— PROBLEM 1 —
Copy the passage on the rectangle-search algorithm word for word, starting with "The primary downside" and going on through "slower, guaranteed solution.".
— PROBLEM 2 —
Resume the passage on the rectangle-search algorithm from its last sentence and write what comes next.

::: PAGE TEXT

The primary downside to the overlapping tree structure is that, despite the memory efficiency described, it cannot be divided down to leaves as small as a non-overlapping structure could achieve, given the memory limits. In my implementation, I was able to reach a depth of around 9. Since each level halves the area of the previous, this still meant that each leaf contained, on average, tens of thousands of points. Because of this, the tree often failed to find at least k points for very small rectangles. In these cases (and in the rare cases when internal nodes failed), the algorithm falls back on a slower, guaranteed solution.


Backup 1: Linear Search

The first backup solution is a linear search. As part of the initialization process, the algorithm copies and presorts all points into two lists, one sorted by x-coordinate and the other sorted by y-coordinate. If the tree search fails and linear search is chosen as the backup, the algorithm performs a binary search on both lists based on the query rectangle bounds to find all candidate points whose x-coordinate or y-coordinate falls within the x or y range of the query rectangle. In other words, if Lx is the list of points sorted by x coordinate and Ly is the list of points sorted by y coordinate, and [xmin, xmax, ymin, ymax] is the query rectangle, the algorithm find xli, xhi, yli, yhi such that Lx[xli:xhi] are all the points whose x coordinate falls within the query rectangle and Ly[yli:yhi] are all the points whose y coordinate falls within the query rectangle. The list with the smaller number of candidate points is then linearly searched, and the top k points are returned.


Backup 2: Block Search

Also as part of the initialization process, another copy of the points is created and the points are "binned" into a B-by-B grid of blocks. Each bin's list of points is then sorted by rank. If the tree search fails and block search is chosen as the backup, the algorithm determines the set of blocks that the query rectangle overlaps, and the k points with lowest rank from these blocks are returned.

::::::
::: INFORMATION PROVIDED

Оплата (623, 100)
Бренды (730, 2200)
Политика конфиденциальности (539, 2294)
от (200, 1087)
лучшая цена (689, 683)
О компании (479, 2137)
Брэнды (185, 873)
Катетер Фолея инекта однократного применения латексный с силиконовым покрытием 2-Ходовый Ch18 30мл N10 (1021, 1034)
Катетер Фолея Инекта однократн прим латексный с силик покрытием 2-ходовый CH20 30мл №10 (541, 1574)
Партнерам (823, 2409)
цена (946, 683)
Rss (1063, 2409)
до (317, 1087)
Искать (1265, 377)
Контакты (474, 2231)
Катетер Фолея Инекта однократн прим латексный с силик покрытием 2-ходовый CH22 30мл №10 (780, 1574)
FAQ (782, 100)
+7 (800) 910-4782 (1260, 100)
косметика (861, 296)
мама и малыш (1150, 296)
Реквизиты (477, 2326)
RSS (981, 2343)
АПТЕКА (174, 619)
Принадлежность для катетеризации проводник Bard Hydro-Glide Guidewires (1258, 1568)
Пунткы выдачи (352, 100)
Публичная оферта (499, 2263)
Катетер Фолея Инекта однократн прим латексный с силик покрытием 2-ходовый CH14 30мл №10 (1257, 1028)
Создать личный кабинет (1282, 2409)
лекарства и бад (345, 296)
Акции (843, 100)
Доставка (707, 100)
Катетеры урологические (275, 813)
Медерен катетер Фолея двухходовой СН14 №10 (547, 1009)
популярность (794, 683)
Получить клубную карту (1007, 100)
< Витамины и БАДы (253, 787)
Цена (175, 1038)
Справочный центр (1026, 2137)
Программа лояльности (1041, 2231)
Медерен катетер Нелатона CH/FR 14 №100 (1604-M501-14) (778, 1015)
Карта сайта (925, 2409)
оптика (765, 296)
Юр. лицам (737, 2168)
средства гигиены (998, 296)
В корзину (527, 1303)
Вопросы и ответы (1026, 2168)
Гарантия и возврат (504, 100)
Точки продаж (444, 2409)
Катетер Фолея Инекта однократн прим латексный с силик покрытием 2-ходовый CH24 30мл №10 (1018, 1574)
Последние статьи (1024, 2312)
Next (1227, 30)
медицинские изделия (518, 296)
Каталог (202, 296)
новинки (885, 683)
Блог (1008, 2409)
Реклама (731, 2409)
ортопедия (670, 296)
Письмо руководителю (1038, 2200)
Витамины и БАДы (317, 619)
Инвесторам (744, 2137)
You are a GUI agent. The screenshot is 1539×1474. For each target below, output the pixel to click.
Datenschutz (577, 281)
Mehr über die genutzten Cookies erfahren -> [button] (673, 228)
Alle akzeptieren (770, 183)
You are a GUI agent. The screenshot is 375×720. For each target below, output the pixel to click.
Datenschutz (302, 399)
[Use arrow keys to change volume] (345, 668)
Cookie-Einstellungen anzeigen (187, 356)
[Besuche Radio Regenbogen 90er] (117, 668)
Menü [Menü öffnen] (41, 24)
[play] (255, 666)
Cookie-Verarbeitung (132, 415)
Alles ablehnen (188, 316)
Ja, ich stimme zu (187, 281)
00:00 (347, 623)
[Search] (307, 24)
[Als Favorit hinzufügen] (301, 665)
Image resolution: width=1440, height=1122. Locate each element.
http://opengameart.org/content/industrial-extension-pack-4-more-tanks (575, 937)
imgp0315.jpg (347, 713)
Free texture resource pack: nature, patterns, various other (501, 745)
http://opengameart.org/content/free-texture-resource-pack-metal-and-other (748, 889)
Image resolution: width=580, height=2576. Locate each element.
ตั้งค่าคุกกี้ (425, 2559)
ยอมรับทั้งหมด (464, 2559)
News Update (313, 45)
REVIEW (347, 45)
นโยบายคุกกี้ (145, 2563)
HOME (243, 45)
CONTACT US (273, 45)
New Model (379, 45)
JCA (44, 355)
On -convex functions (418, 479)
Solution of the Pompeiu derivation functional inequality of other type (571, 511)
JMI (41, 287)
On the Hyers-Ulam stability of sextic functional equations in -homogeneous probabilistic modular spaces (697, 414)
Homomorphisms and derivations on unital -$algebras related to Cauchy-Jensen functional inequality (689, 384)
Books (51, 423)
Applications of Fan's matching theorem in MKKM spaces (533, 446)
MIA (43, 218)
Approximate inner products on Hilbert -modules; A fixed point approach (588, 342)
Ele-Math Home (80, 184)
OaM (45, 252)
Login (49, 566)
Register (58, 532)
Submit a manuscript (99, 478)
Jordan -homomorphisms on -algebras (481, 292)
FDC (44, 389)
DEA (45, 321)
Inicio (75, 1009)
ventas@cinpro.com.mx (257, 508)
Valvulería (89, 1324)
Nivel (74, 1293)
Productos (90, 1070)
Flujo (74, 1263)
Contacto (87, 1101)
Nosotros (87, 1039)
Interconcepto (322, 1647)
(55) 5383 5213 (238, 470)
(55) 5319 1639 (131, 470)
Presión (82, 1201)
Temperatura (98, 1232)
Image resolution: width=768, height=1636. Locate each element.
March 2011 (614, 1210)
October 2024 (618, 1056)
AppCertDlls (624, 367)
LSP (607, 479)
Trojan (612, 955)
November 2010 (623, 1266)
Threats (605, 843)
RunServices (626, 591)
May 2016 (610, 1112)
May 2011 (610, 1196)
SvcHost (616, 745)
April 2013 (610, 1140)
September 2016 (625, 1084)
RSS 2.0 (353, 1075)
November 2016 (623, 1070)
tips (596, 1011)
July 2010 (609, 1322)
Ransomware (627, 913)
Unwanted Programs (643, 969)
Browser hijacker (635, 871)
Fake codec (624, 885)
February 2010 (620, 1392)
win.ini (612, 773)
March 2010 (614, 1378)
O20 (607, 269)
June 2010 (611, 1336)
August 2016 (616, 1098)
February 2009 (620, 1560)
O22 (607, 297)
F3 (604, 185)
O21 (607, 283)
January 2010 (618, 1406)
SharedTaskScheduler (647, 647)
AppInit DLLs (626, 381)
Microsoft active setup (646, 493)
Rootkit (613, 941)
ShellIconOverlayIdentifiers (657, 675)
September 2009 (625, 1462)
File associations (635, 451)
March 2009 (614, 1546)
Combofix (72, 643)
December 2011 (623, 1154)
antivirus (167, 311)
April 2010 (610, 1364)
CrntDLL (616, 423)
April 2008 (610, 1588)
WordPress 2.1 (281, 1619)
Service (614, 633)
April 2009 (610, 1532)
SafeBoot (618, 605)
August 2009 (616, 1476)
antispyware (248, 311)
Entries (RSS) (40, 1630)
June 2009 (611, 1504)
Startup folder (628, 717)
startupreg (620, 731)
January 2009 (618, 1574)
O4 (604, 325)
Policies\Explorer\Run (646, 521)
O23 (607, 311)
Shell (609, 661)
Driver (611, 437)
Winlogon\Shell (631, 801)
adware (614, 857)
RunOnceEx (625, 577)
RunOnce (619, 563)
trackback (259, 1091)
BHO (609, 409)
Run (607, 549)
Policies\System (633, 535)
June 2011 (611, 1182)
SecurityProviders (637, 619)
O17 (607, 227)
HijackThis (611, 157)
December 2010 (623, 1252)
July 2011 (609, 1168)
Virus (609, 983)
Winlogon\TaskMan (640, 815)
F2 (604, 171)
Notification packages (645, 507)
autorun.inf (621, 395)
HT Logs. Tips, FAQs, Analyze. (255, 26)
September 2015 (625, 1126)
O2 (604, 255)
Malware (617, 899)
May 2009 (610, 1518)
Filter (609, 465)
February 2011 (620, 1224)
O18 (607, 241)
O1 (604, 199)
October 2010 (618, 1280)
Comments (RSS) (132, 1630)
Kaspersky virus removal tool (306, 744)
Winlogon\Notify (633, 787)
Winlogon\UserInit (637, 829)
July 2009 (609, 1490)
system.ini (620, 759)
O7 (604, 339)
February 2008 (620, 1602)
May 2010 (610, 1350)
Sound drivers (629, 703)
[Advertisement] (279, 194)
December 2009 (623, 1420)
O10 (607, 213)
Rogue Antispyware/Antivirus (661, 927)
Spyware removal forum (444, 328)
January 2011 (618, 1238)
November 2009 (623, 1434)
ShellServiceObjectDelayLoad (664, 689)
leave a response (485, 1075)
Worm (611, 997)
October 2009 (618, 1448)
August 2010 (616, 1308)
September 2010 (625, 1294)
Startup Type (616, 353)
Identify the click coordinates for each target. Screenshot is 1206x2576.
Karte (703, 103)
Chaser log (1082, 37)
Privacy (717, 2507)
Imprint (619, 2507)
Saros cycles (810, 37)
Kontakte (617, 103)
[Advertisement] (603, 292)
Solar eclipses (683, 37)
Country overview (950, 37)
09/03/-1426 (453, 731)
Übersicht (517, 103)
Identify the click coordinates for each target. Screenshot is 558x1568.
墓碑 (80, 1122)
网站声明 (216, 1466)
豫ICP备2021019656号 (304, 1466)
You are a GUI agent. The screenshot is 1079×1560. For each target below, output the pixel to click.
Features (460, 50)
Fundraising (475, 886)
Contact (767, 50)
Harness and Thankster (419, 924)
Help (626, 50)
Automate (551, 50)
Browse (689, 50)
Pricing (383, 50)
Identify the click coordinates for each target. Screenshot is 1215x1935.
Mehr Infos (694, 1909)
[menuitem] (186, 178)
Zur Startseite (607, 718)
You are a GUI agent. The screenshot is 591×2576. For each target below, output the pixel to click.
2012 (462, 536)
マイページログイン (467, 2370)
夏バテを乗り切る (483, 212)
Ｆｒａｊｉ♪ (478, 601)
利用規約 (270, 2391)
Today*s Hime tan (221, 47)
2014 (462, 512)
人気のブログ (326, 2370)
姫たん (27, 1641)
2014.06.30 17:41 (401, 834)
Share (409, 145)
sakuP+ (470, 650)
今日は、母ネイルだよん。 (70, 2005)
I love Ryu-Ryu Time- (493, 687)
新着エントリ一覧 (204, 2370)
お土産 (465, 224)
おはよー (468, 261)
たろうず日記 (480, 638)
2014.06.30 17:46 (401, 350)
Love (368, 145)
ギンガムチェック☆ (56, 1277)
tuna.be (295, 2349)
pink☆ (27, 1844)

::::::

— FINAL ANSWER 1 —
The primary downside to the overlapping tree structure is that, despite the memory efficiency described, it cannot be divided down to leaves as small as a non-overlapping structure could achieve, given the memory limits. In my implementation, I was able to reach a depth of around 9. Since each level halves the area of the previous, this still meant that each leaf contained, on average, tens of thousands of points. Because of this, the tree often failed to find at least k points for very small rectangles. In these cases (and in the rare cases when internal nodes failed), the algorithm falls back on a slower, guaranteed solution.

— FINAL ANSWER 2 —
Choice of Backup Solution

Ideally, we would like to choose the backup solution that requires the fewest point checks. While we know how many checks are required in the case of linear search - the smaller of xhi-xli and yhi-yli - we do not know how many point checks will be required to find the top k points in block search. We do know that the maximum number of checks is the sum of the number of points in all blocks. Ultimately, I experimented with several different conditions for choosing between the backup method. The final condition chosen was to use linear search if the total number of linear checks was less than some constant L or was less than the maximum number of block checks multiplied by some constant m.

Code

The code can be found on Github. The relevant files are

FilePurpose
gumption.cAll algorithm code and utility methods
gumption.hDefines the relevant data structures
point_search.hDLL header definition and Point definition provided by Churchill
qsort.hImplements qsort as a macro, which avoids the inefficiency of having to call the comparison function
buildgumption.shScript for building the DLL from the sources

Note that this is not the actual winning code submitted to Churchill for the challenge, but a cleaned up version of the algorithm. Churchill also informed me that the algorithm returns incorrect results in some cases, so there is still a lingering bug.

License

This project is licenced under an MIT license.